Desde los 13 años empecé a consumir drogas que mi padre me había enseñado. A los 16 años consumía metanfetamina con mis amigos y, un día, mientras conducía con dos de ellos, me salté una señal de stop y choqué contra otro coche. Los tres salimos despedidos del vehículo y mi mejor amigo murió en el acto. Estuve ingresado en el hospital unos dos meses y medio a causa de las lesiones y luego me dieron el alta con analgésicos.
A partir de entonces, las cosas parecieron empeorar. Me diagnosticaron trastorno de estrés postraumático, trastorno bipolar, ansiedad y trastorno maníaco-depresivo. Intenté suicidarme. Luego, el juez me acusó de homicidio por negligencia y me condenó a seis meses en un centro psiquiátrico. Pasé el resto de mi adolescencia entrando y saliendo de ese centro. Intenté volver a ser un adolescente normal y terminar el instituto, pero no fui capaz de hacerlo. Era el adolescente al que todo el mundo miraba y llamaba asesino, y eso solo me deprimía aún más.
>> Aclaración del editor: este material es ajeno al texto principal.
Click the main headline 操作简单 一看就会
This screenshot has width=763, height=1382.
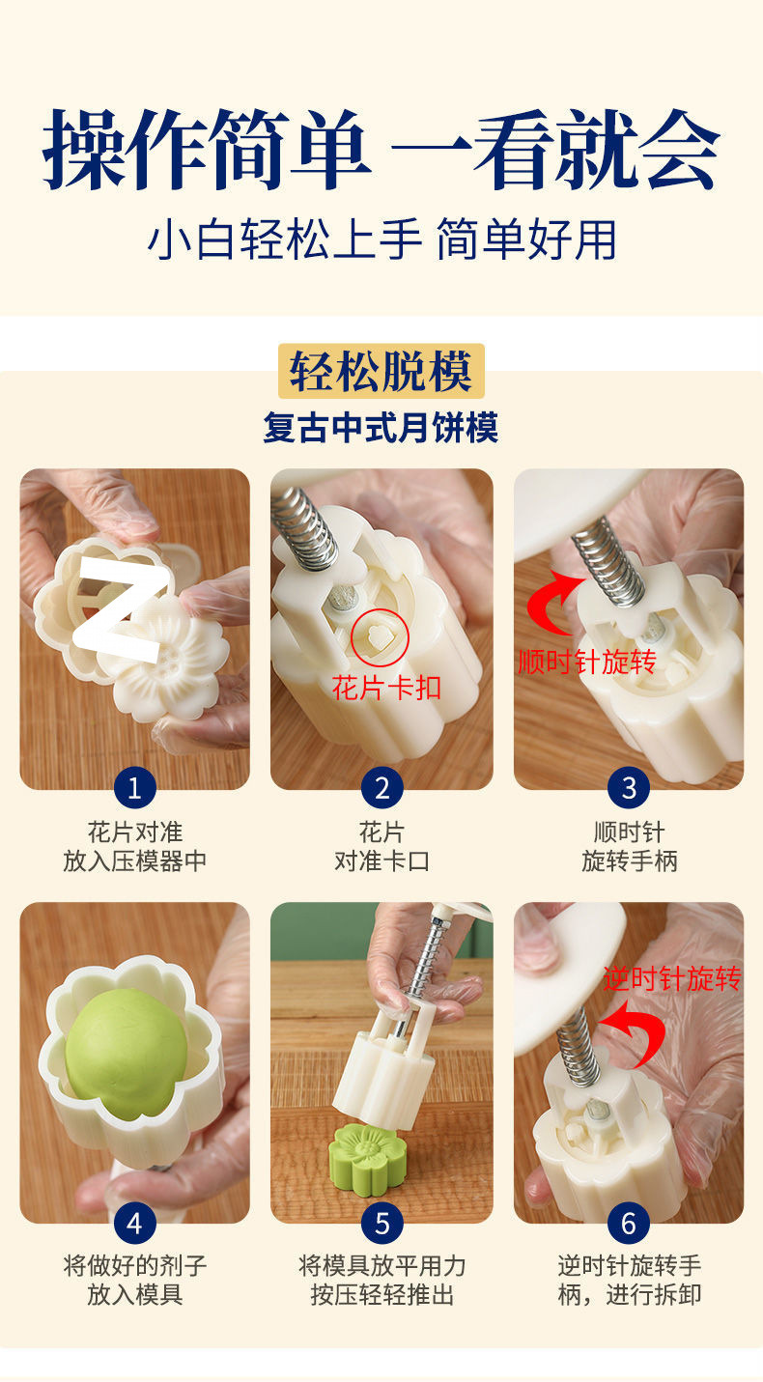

A los 18 años conocí a un hombre y empezamos a consumir drogas por vía intravenosa. Me maltrató física y psicológicamente durante dos años, hasta que finalmente decidí dejarlo. A los 20 años conocí al padre de mi primer hijo. Cuando mi hijo solo tenía tres semanas, su padre se suicidó. Volví a caer en una espiral de oscuridad. Tuve dos hijos más, pero seguí consumiendo drogas de forma intermitente a lo largo de los años y pasé la mayor parte de mi vida entrando y saliendo de centros de rehabilitación y de salud mental.
En 2010, otro coche chocó de frente contra el mío y me trasladaron en helicóptero al hospital. Tenía ambos brazos destrozados, y la pierna derecha también. Estuve en el hospital más de un mes y me dieron el alta con Roxy’s, metadona, Soma, Xanax y Zanaflex. En pocos años ya vendía mis recetas en la calle. Finalmente me detuvieron en 2014 y me acusaron de intentar vender Roxy’s y metadona. Me condenaron a 120 días en el centro penitenciario regional y a 8 años de libertad condicional.
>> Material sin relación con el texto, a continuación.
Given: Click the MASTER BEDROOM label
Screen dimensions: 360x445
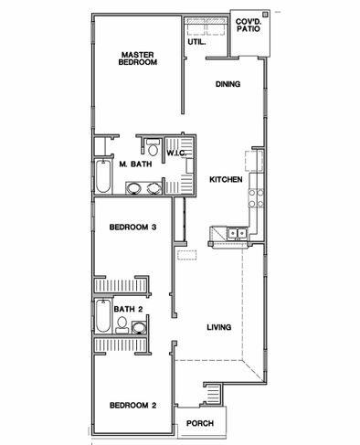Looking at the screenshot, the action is (x=138, y=58).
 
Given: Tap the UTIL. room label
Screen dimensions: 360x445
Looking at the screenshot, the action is (x=196, y=42).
En 2018, alguien intentó robarme mis medicamentos recetados y le apuñalé. Me condenaron a cuatro años, pero solo cumplí 18 meses y salí en 2019. Tuve recaídas intermitentes hasta 2020. Entonces empecé a ir a Cedarville First Assembly con mi sobrina Morgan. Conocí a unos mentores y amigos maravillosos que me ayudaron a entrar en los grupos de apoyo Ready Now Recovery, que Cedarville First había puesto en marcha en mayo de 2021. No solo me convertí, sino que también tomé la decisión de hacerlo público y me bauticé en junio de 2021.
Por ahora sigo acudiendo cada semana a Ready Now Recovery y asistiendo a Cedarville First Assembly. Todavía me queda un largo camino por recorrer, pero no habría podido mantenerme sobrio de no ser por estos grupos, mis facilitadores y mis mentores. He forjado relaciones duraderas a través de estos grupos y he descubierto que no estoy solo en este camino de la vida. Estos grupos me han ayudado a crecer y a aprender, al tiempo que me han enseñado quién soy en Cristo y lo valioso que soy.
Ahora se están restableciendo las relaciones con mi hermano y su esposa, y sé que Dios seguirá restaurando las demás relaciones con mi familia que he dañado en el pasado. Filipenses 3:13-14 dice: «Solo una cosa hago: olvidando lo que queda atrás y esforzándome por alcanzar lo que está por delante, sigo adelante para alcanzar la meta y recibir el premio celestial al que Dios, por medio de Cristo Jesús, nos llama».